La principale accusée Gabrielle Fréchette et ses deux complices, Gérald Fontaine et Ginette Duclos, debout devant la juge, sont restés impassibles lorsque le verdict est tombé. La Cour a demandé un rapport présentenciel complet et la prochaine date de comparution, possiblement dans deux mois, sera déterminée le 23 décembre. Ils ont également été déclarés coupables pour un deuxième chef d’accusation, celui de négligence criminelle ayant causé des lésions à l’endroit de Julie Théberge, une autre participante du séminaire «Mourir en conscience».
Me René Duval, l’avocat de Ginette Duclos, a fait savoir aux journalistes qu’il recommandera à sa cliente d’aller en appel. «En tout temps, les participants pouvaient abandonner, ils pouvaient se dégager, c’est fondamental ça».
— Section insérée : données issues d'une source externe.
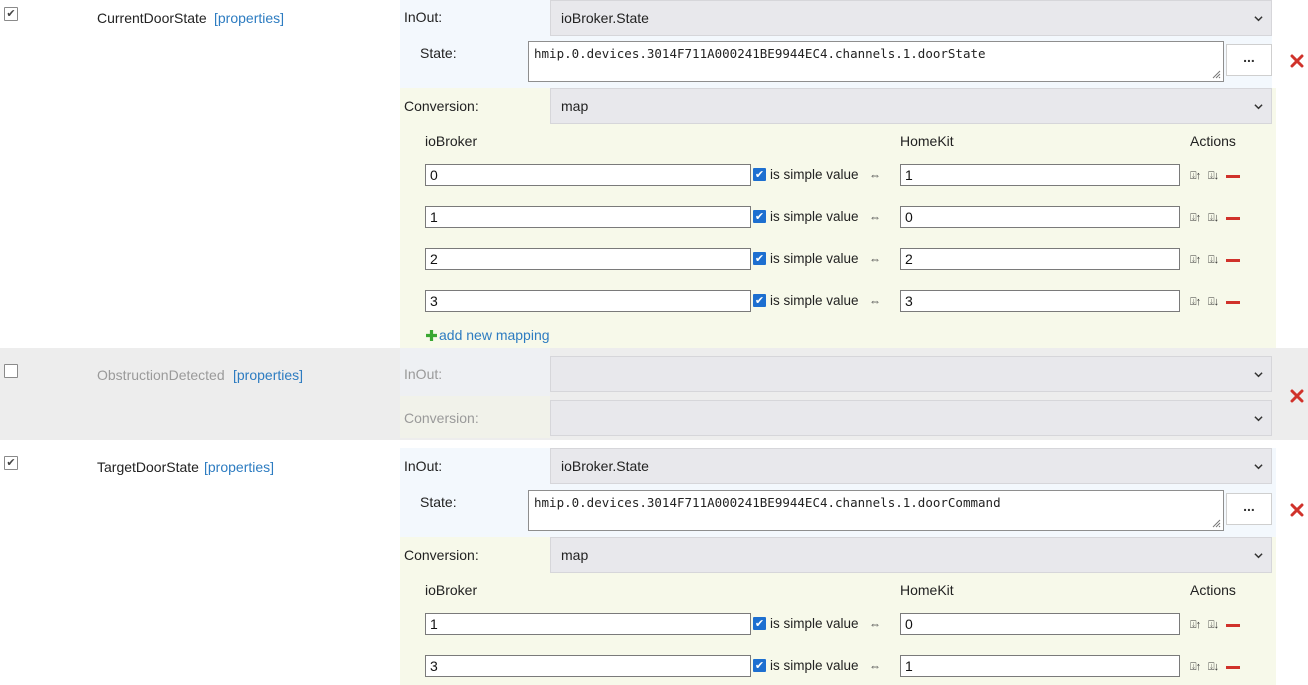 The image size is (1308, 685). What do you see at coordinates (1040, 301) in the screenshot?
I see `homekit-value-input: 3` at bounding box center [1040, 301].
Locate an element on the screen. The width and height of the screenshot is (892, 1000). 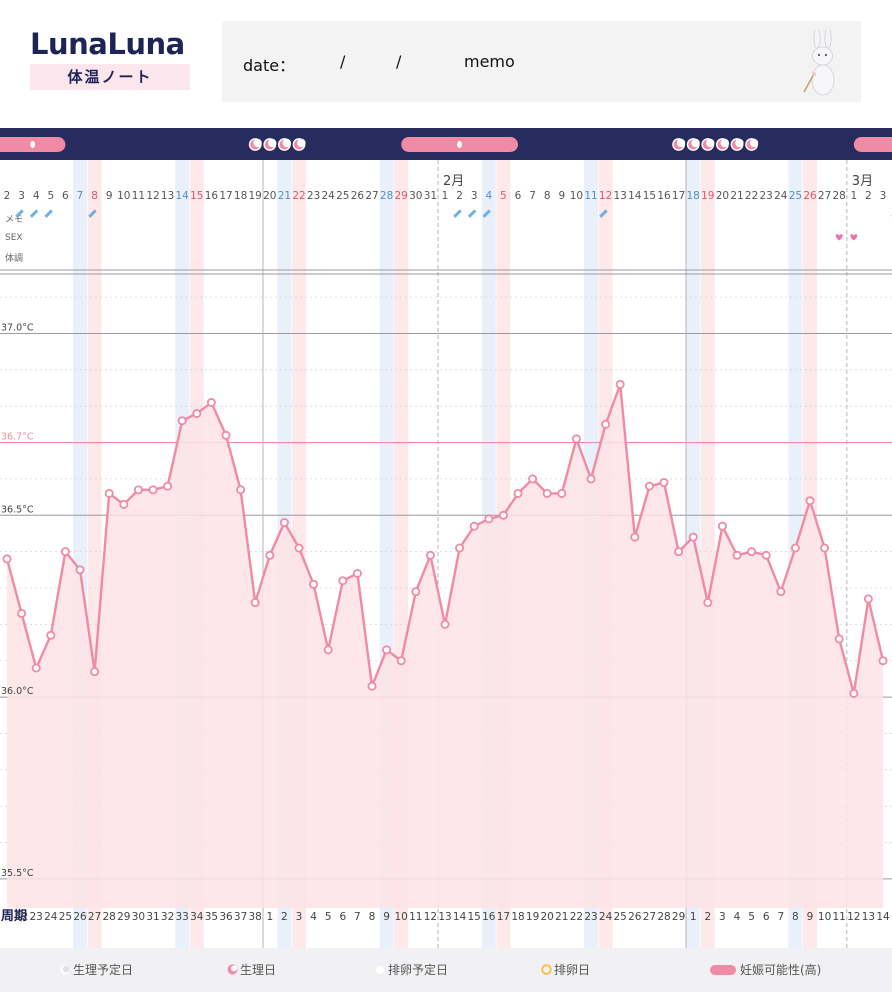
date-label: 24 is located at coordinates (329, 196).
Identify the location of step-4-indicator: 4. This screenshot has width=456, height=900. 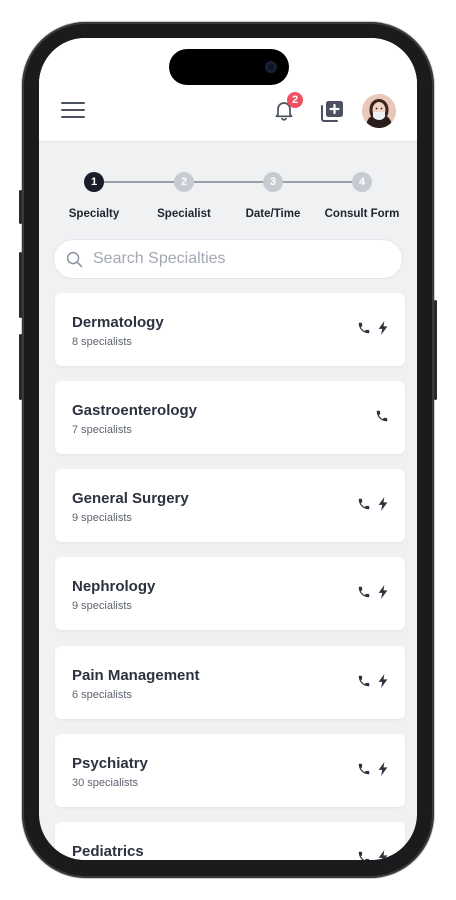
(362, 182).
Me Denis Lavigne, l’avocat de Gabrielle Fréchette, n’a pu cacher sa grande déception à sa sortie de la salle d’audience. «La défense a été rejetée globalement. Ma cliente se fiait à son expérience et elle ne s’attendait pas à ça. Pour elle, les participants savaient quand s’en sortir. Pour la suite des choses, je ne sais pas. Nous n’avons pas d’exemples de condamnation dans des domaines semblables».
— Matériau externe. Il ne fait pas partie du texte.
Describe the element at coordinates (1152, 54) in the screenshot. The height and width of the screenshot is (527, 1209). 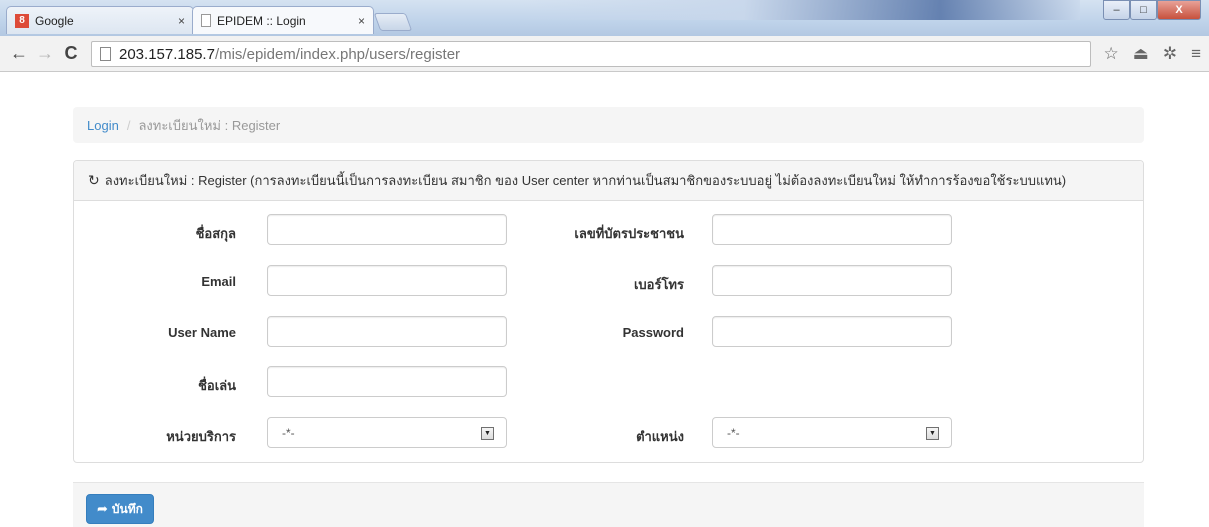
I see `toolbar-actions: ☆ ⏏ ✲ ≡` at that location.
La procureure de la Couronne, Me Magali Bernier, n’a pas voulu commenter la décision de la juge Fabi, se limitant à dire qu’elle en était satisfaite. Elle a cependant précisé que la peine maximale passible pour négligence criminelle causant la mort est la prison à perpétuité. Dans le cas de négligence criminelle causant des lésions, la peine maximale est de 10 ans d’emprisonnement.
Patrick Naud, conjoint de Chantal Lavigne, s’est dit satisfait du jugement. «C’est mon premier et seul contact avec la justice et j’en suis satisfait. Mes enfants n’ont toujours pas leur mère… au moins les trois sont coupables».
Louise Girard, une amie de Chantal Lavigne, a également accepté de partager ses émotions. «C’est un jugement qui fait plein de sens. À un certain moment, on se demandait si Chantal était coupable d’être morte. Le jugement nous dit que ce n’était pas de sa faute. J’espère que ça n’arrivera plus».